:: EXERCISE DESCRIPTION ::
Give back the entire listing below, unaltered.

-=-=-

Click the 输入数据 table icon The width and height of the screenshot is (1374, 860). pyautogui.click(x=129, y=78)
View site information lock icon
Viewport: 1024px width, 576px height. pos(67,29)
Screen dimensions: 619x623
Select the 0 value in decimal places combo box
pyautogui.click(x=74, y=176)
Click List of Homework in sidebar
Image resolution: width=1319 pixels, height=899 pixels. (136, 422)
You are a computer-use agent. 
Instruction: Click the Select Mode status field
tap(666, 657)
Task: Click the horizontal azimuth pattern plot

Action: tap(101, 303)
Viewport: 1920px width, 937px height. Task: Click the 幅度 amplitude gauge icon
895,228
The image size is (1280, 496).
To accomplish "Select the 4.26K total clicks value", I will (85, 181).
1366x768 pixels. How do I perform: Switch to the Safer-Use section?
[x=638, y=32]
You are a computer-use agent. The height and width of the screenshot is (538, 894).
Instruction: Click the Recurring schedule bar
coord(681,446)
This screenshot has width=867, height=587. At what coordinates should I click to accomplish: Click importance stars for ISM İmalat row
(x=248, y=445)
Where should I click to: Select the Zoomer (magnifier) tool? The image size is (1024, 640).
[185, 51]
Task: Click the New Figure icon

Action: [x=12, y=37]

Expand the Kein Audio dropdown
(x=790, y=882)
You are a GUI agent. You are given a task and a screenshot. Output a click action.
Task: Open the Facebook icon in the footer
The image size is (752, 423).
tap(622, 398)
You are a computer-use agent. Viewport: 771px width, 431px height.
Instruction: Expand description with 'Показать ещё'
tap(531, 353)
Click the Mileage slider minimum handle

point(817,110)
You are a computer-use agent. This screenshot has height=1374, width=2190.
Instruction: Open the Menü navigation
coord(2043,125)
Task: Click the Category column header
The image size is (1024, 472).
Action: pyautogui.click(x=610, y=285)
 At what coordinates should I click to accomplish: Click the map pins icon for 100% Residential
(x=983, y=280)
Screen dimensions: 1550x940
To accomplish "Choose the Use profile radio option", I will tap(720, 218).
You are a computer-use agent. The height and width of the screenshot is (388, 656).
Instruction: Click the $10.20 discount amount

-=-=-

:: SOLUTION ::
Click the 输入数据 table icon The width and height of the screenshot is (1374, 860). pyautogui.click(x=129, y=78)
View site information lock icon
Viewport: 1024px width, 576px height. pos(67,29)
Screen dimensions: 619x623
Select the 0 value in decimal places combo box
pyautogui.click(x=74, y=176)
Click List of Homework in sidebar
Image resolution: width=1319 pixels, height=899 pixels. (136, 422)
You are a computer-use agent. 
Instruction: Click the Select Mode status field
tap(666, 657)
Task: Click the horizontal azimuth pattern plot

Action: tap(101, 303)
Viewport: 1920px width, 937px height. Task: Click the 幅度 amplitude gauge icon
895,228
The image size is (1280, 496).
To accomplish "Select the 4.26K total clicks value", I will (85, 181).
1366x768 pixels. How do I perform: Switch to the Safer-Use section?
[x=638, y=32]
You are a computer-use agent. The height and width of the screenshot is (538, 894).
Instruction: Click the Recurring schedule bar
coord(681,446)
This screenshot has width=867, height=587. At what coordinates should I click to accomplish: Click importance stars for ISM İmalat row
(x=248, y=445)
Where should I click to: Select the Zoomer (magnifier) tool? The image size is (1024, 640).
[185, 51]
Task: Click the New Figure icon

Action: [x=12, y=37]

Expand the Kein Audio dropdown
(x=790, y=882)
You are a GUI agent. You are given a task and a screenshot. Output a click action.
Task: Open the Facebook icon in the footer
The image size is (752, 423).
tap(622, 398)
You are a computer-use agent. Viewport: 771px width, 431px height.
Instruction: Expand description with 'Показать ещё'
tap(531, 353)
Click the Mileage slider minimum handle

point(817,110)
You are a computer-use agent. This screenshot has height=1374, width=2190.
Instruction: Open the Menü navigation
coord(2043,125)
Task: Click the Category column header
The image size is (1024, 472).
Action: pyautogui.click(x=610, y=285)
 At what coordinates should I click to accomplish: Click the map pins icon for 100% Residential
(x=983, y=280)
Screen dimensions: 1550x940
To accomplish "Choose the Use profile radio option", I will tap(720, 218).
You are a computer-use agent. The height and width of the screenshot is (388, 656).
Instruction: Click the $10.20 discount amount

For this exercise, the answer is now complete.